▶ **EXCERPT TO READ**:
I.(J)/LG 2 then participated in the Balkans Campaign. The excellent ground attack work carried out by its sister Gruppe (II./LG 2) had led to several fighter units, including I./LG 2, to also employing a Staffel of Bf 109s converted to fighter-bomber duties.
Over Yugoslavia, Leutnant Friedrich Geißhardt was to claim four JKRV Hawker Fury biplanes shot down. Now with 36 victories, Ihlefeld was at this time shot down by ground fire and captured by Yugoslavian soldiers. While in captivity, he was allegedly severely beaten and was threatened with execution by firing squad. Ihlefeld was rescued by German troops after eight days of arrest and returned to Germany to recover. By the end of May 1941, I.(J)/LG 2 was based in Belgrade. The Gruppe lost four aircraft and five damaged and suffered one pilot killed and one captured.

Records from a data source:
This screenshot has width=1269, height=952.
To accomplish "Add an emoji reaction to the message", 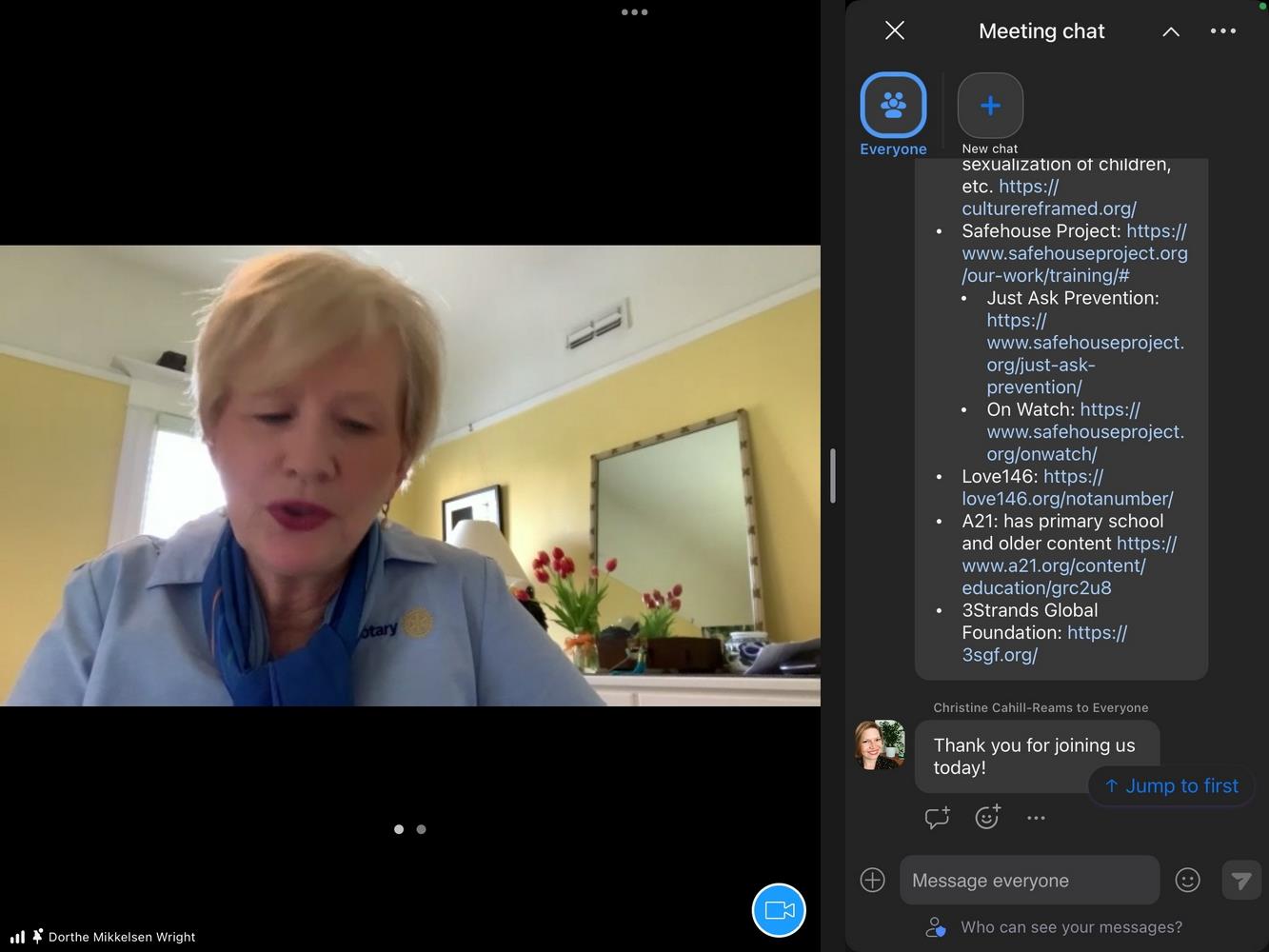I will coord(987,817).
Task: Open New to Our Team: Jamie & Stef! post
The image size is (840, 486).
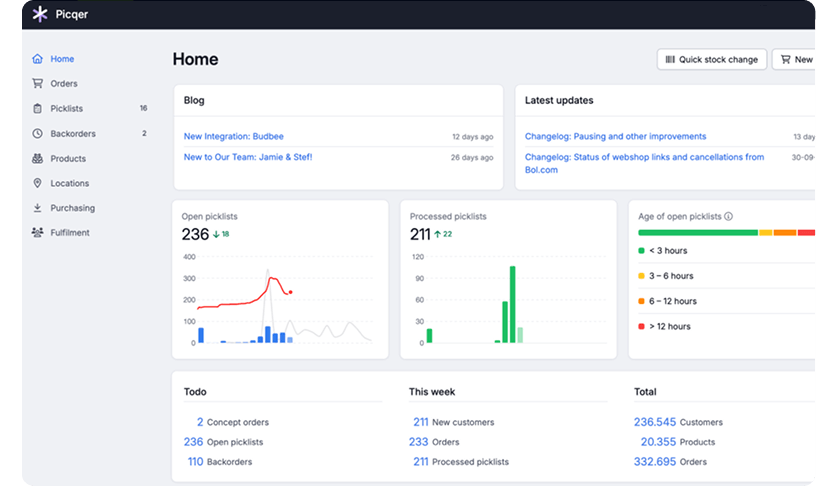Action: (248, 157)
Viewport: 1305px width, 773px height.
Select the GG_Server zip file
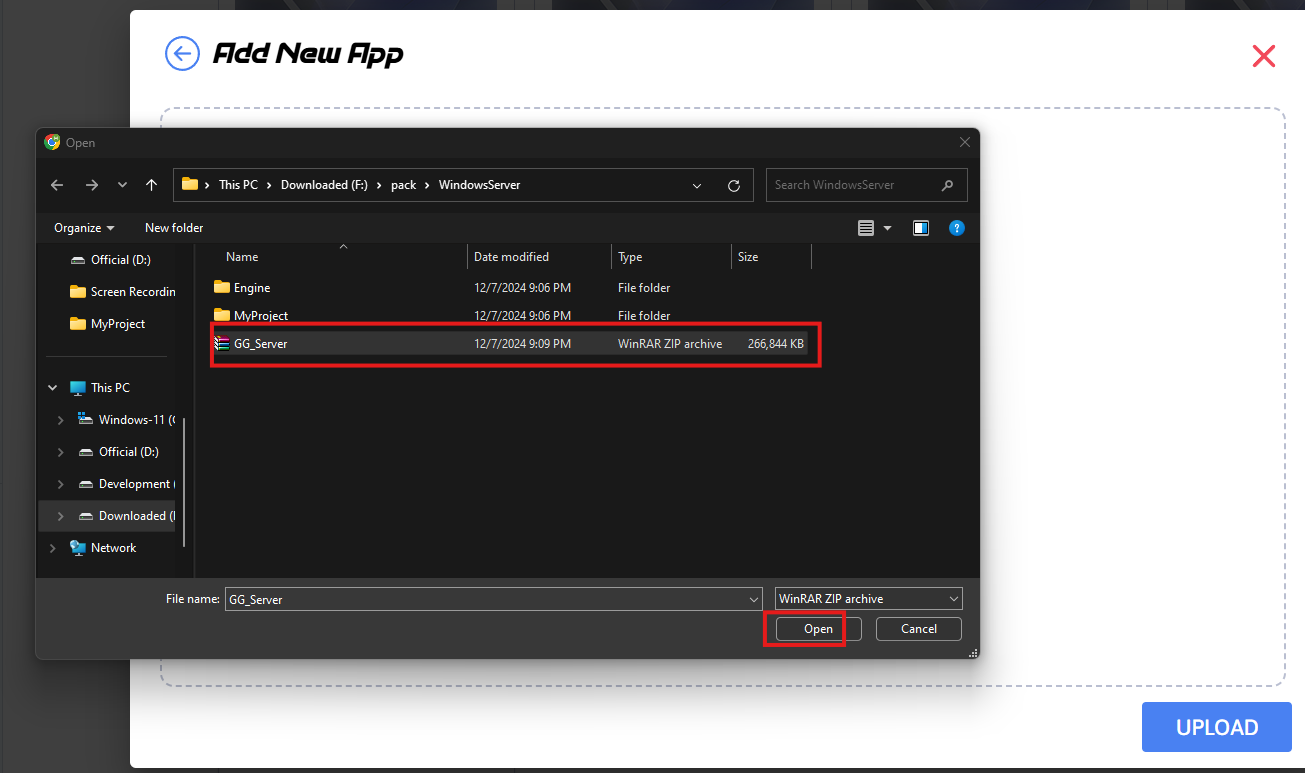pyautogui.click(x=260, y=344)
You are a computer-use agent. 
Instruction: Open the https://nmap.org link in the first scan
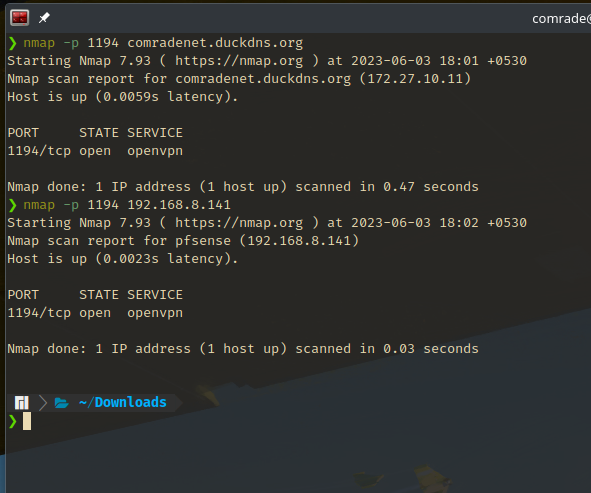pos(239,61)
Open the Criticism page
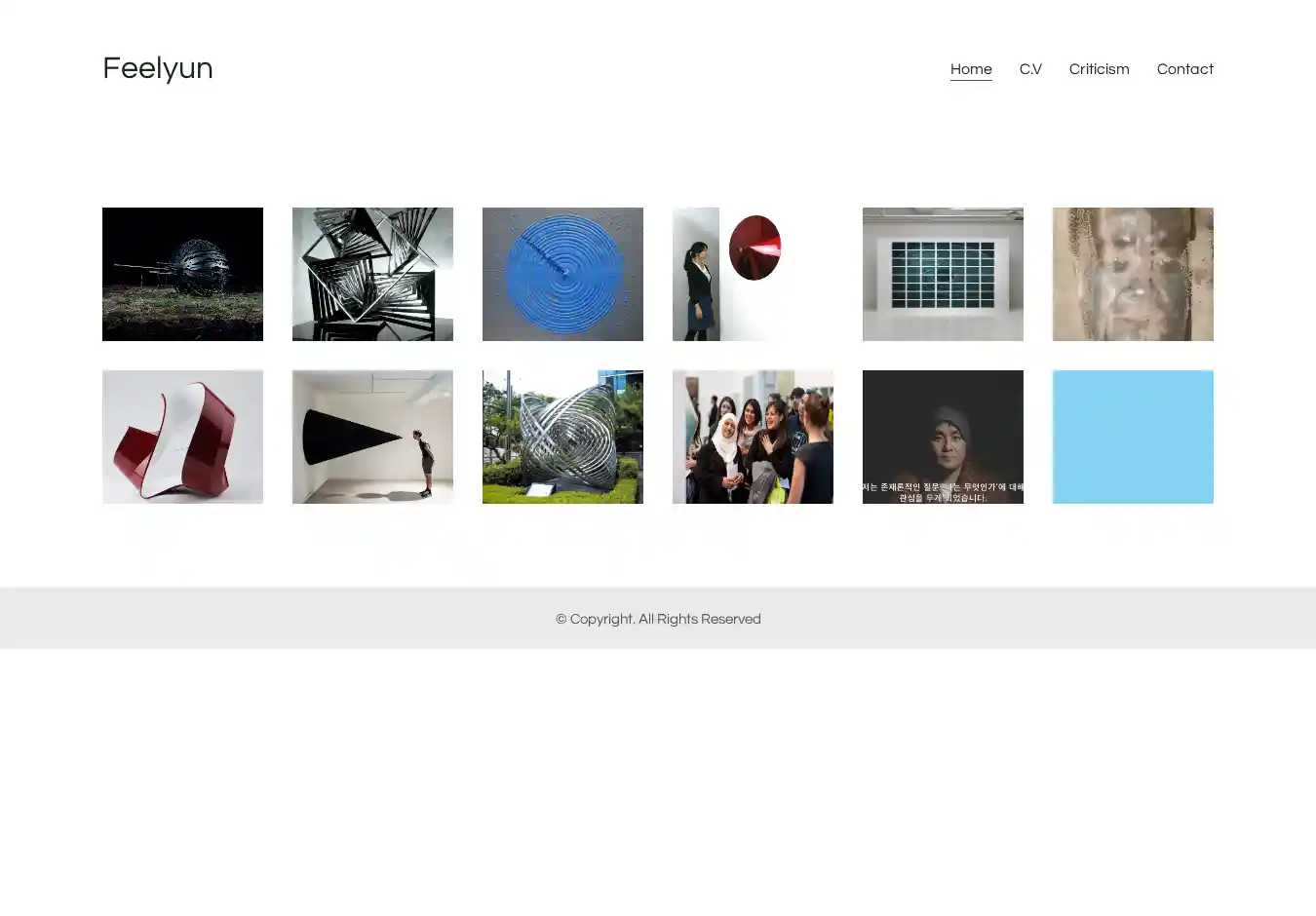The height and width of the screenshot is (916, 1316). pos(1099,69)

▶ **ACTIVITY 1**: Reproduce the Balkans Campaign excerpt verbatim, between "Over Yugoslavia, Leutnant" and "and one captured.", inclusive.
▶ **ACTIVITY 2**: State whether each statement agrees with the Balkans Campaign excerpt, answering yes or no and quoting the deciding words: (a) Over Yugoslavia, Friedrich Geißhardt claimed four JKRV Hawker Fury biplanes. (b) Ihlefeld was shot down by enemy fighter aircraft. (c) German troops rescued Ihlefeld after eight days of arrest.
▶ **ACTIVITY 3**: Write what follows the last sentence of the Balkans Campaign excerpt.

▶ **EXERCISE RESPONSE 1**:
Over Yugoslavia, Leutnant Friedrich Geißhardt was to claim four JKRV Hawker Fury biplanes shot down. Now with 36 victories, Ihlefeld was at this time shot down by ground fire and captured by Yugoslavian soldiers. While in captivity, he was allegedly severely beaten and was threatened with execution by firing squad. Ihlefeld was rescued by German troops after eight days of arrest and returned to Germany to recover. By the end of May 1941, I.(J)/LG 2 was based in Belgrade. The Gruppe lost four aircraft and five damaged and suffered one pilot killed and one captured.

▶ **EXERCISE RESPONSE 2**:
(a) Yes: "Over Yugoslavia, Leutnant Friedrich Geißhardt was to claim four JKRV Hawker Fury biplanes shot down."
(b) No: "Ihlefeld was at this time shot down by ground fire and captured by Yugoslavian soldiers."
(c) Yes: "Ihlefeld was rescued by German troops after eight days of arrest and returned to Germany to recover."

▶ **EXERCISE RESPONSE 3**:
During the Battle of Crete two Bf 109's Jabos of I./LG 2 were credited with sinking HMS Fiji with a loss of 276 crew.

Following the successful conclusion of the Balkan campaign with the invasion of Crete the unit was withdrawn to Rumania for Operation Barbarossa. Geisshardt, after 6 victories in the Balkans, was to achieve much success over Russia claiming 28 victories with LG 2 and was awarded the Ritterkreuz in August 1941. The Gruppe scored 52 victories from June - December 1941. Total victories from September 1939 - 13 January 1942 amounted to 583 kills. I Gruppe was redesignated I./JG 77 on 13 January 1942.

=== II.(Schl)./LG 2 ===
This unit was formed as Fliegergruppe 40 on 1 July 1938. During the Polish campaign of September 1939 II.(Schl.)/LG 2 under Major Georg Spielvogel, operated as a 'ground assault' unit in the Luftwaffe, operating the Henschel Hs 123. The unit flew numerous low-level pin-point ground attack operations, and included within their rank as a Staffelkapitän future ace and General der Jagdflieger Oberleutnant Adolf Galland.

Spielvogel was killed by ground fire on 13 September however, and was replaced by Hauptmann Otto Weiß. By the end of the campaign 9 pilots had been killed in action; almost a 25% loss rate for the Gruppe.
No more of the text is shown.